- [YOUR TASKS]
A. Decide whether each statement below agrees with the HiCache setup guide. Answer yes or no for each, and quote the exact words from the guide that settle it. (i) The --hicache-ratio value should be lowered on a machine with less CPU memory. (ii) The worker command sets the port to 8080. (iii) write_through is given as an example of a policy for asynchronous host writes.
B. Reproduce the portion of the HiCache setup guide starting with "1) Start the" and going on through "less CPU memory.".
C. Carry on the HiCache setup guide from the point where it stops.

- [PASSAGE SHOWN]

_ _ _ _ _

Enable SGLang Hierarchical Cache (HiCache)

View as Markdown

This guide shows how to enable SGLang’s Hierarchical Cache (HiCache) inside Dynamo.

1) Start the SGLang worker with HiCache enabled

$python -m dynamo.sglang \
> --model-path Qwen/Qwen3-0.6B \
> --host 0.0.0.0 --port 8000 \
> --page-size 64 \
> --enable-hierarchical-cache \
> --hicache-ratio 2 \
> --hicache-write-policy write_through \
> --hicache-storage-backend nixl \
> --log-level debug \
> --skip-tokenizer-init
  • —enable-hierarchical-cache: Enables hierarchical KV cache/offload
  • —hicache-ratio: The ratio of the size of host KV cache memory pool to the size of device pool. Lower this number if your machine has less CPU memory.
  • —hicache-write-policy: Write policy (e.g., write_through for synchronous host writes)

_ _ _ _ _

- [DATA SEGMENT]
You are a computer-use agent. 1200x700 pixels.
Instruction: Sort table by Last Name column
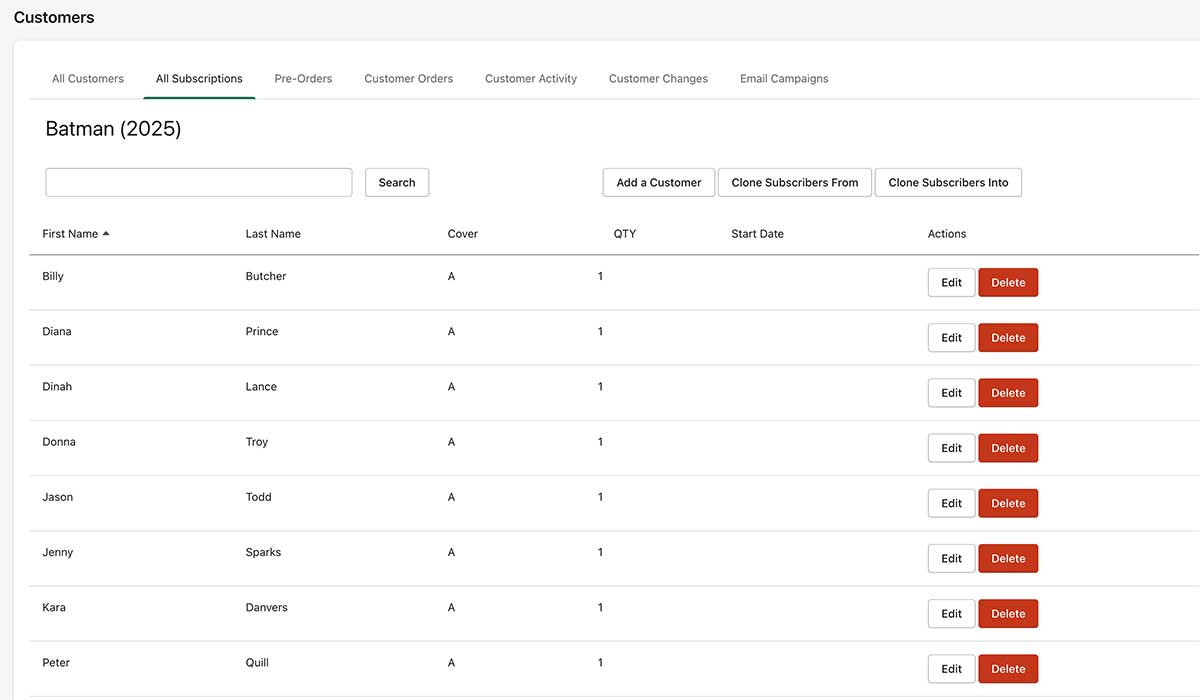273,234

_ _ _ _ _

- [TASK ANSWERS]
A.
(i) Yes: "Lower this number if your machine has less CPU memory."
(ii) No: "--host 0.0.0.0 --port 8000"
(iii) No: "write_through for synchronous host writes"

B.
1) Start the SGLang worker with HiCache enabled

$python -m dynamo.sglang \
> --model-path Qwen/Qwen3-0.6B \
> --host 0.0.0.0 --port 8000 \
> --page-size 64 \
> --enable-hierarchical-cache \
> --hicache-ratio 2 \
> --hicache-write-policy write_through \
> --hicache-storage-backend nixl \
> --log-level debug \
> --skip-tokenizer-init
  • —enable-hierarchical-cache: Enables hierarchical KV cache/offload
  • —hicache-ratio: The ratio of the size of host KV cache memory pool to the size of device pool. Lower this number if your machine has less CPU memory.

C.
  • —hicache-storage-backend: Host storage backend for HiCache (e.g., nixl). NIXL selects the concrete store automatically; see PR #8488

Then, start the frontend:

$python -m dynamo.frontend --http-port 8000

2) Send a single request

$curl localhost:8000/v1/chat/completions \
> -H "Content-Type: application/json" \
> -d '{
> "model": "Qwen/Qwen3-0.6B",
> "messages": [
> {
> "role": "user",
> "content": "Explain why Roger Federer is considered one of the greatest tennis players of all time"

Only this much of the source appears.